A doctor once told me that this is the last place he would want to be as a patient, unless he was shot or stabbed. ER docs at MLK see this as much as anyone - every day. In fact it was an experience at MLK that convinced me not to go into medicine. I was working on CT scanners and considering getting an MD, but one day I had to help with a patient at MLK. It was a young girl - about age fifteen or sixteen - who had been shot in the face with a shotgun at point blank. I had seen a lot of bad things before, but that was it for me and a medical career.
End of the road for King-Harbor:
Here's a story I heard from a woman I met recently about a San Diego Hospital:
She and her friends were assaulted by a gang of thieves at the beach, each of them punched several times. The paramedics duct taped her to a board and brought her to the emergency room.
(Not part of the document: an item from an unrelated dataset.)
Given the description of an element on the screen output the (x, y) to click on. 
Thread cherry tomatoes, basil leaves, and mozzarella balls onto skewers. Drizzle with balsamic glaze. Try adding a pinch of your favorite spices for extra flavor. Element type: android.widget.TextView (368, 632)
When they found out she had no insurance they left her there for two hours unattended.
She told a passing person to get a nurse when she eventually had to pee. A nurse came, pulled her jeans down to her knees, then left, presumably to get a bed pan, but never came back. Eventually she couldn't hold it and let go. The nurse came back, castigated her for her weakness, then wheeled her to x-ray, covered in pee, with her jeans still pulled down, in full view of everyone. The x-ray technician was astonished and baffled, but to the best of her knowledge nothing happened to the nurse.
Not life threatening, but, really, what the hell is wrong with these medical people!?!?
I don't get what ambulance company would send out paramedics with boards and duct tape instead of stretchers, how did they get her into the ER if not on a stretcher? I've never heard of that. Did they then put the board on a stretcher? The stretcher would have straps.
I think they strapped her to the board because they couldn't get a stretcher on wheels onto the beach. Having taped her to the board, they simply laid the board on a stretcher in the ambulance and wheeled her into the hospital that way.